August 15, 2014; Fox News

When this author worked in the battered women’s movement, one of the things we had to do was to take the moment of a battered women’s death to remind the public about the fact that this was a systematically supported form of violence against women.

I was reminded of this when the Michael J. Fox Foundation issued a short statement regarding the revelation that Robin Williams had been diagnosed with Parkinson’s Disease before his recent suicide, advising people that depression is a symptom of the disease itself.

“Depression is a symptom of Parkinson’s disease, separate from the emotional response that comes with a diagnosis. As many as 50 percent of people with Parkinson’s show clinically significant symptoms of depression at some point in their disease course.

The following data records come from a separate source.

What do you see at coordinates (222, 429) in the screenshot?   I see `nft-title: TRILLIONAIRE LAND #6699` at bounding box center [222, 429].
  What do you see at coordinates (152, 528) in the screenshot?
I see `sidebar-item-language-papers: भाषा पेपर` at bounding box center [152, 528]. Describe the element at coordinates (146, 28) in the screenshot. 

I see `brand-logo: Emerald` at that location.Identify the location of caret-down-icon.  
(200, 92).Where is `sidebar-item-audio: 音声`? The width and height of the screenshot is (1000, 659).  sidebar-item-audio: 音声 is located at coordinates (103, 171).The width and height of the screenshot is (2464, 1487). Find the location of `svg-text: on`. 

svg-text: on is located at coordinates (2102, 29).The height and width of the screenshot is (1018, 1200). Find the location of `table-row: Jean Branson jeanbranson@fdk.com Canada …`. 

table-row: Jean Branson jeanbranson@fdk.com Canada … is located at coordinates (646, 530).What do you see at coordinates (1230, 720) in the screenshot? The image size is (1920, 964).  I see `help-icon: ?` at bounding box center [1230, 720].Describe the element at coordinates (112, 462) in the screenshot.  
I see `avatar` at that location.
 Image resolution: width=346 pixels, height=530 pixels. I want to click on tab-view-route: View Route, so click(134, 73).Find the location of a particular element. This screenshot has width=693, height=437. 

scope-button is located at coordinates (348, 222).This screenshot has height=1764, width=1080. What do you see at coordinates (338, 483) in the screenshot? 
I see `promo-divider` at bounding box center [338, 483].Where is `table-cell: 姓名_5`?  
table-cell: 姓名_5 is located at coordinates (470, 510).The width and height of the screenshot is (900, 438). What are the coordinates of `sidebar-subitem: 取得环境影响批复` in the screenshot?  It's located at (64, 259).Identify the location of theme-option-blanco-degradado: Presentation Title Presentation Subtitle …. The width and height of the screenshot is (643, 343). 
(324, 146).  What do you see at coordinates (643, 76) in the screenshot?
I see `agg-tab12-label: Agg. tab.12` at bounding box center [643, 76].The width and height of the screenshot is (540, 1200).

“Depression in Parkinson’s may be due to the underlying changes in brain chemistry and circuitry from the disease itself. Evidence for this includes the fact that depression can predate a Parkinson’s diagnosis by a decade or more. More information is available on our Depression and Anxiety page.

“The Michael J. Fox Foundation continues to pursue a single, urgent goal: the eradication of Parkinson’s disease. Explore our website for more information, connections to the Parkinson’s community, and resources for living with Parkinson’s disease.”

Williams had involved himself in all manner of charity during his lifetime, from acting as a celebrity spokesperson to quiet gifts to the local food bank and, evidently, the Michael J. Fox Foundation. After hearing the news, Fox himself tweeted, “Stunned to learn Robin had PD. Pretty sure his support for our Fdn predated his diagnosis. A true friend; I wish him peace.”—Ruth McCambridge

  • Bernell K. Grier

    The announcement of Robin Williams’ having Parkinson disease has confirmed for me how devastating a disease this is for so many. I am fortunate to be the CEO of Neighborhood Housing Services of New York City, Inc., (NHSNYC) an organization that thrived under the leadership of a woman named Dr. Francine “Fran” Justa. Many times I wish I could speak to Fran and discuss the history of NHSNYC. Unfortunately, Fran has Parkinson’s disease and also suffers from dementia as well as depression. Her husband wrote the book “Fran, a memoir”, in which the last third of the book details how he now cares for Fran and the impact this disease has on families. It is so important to have the research continued to find the cause and the cure for this debilitating illness.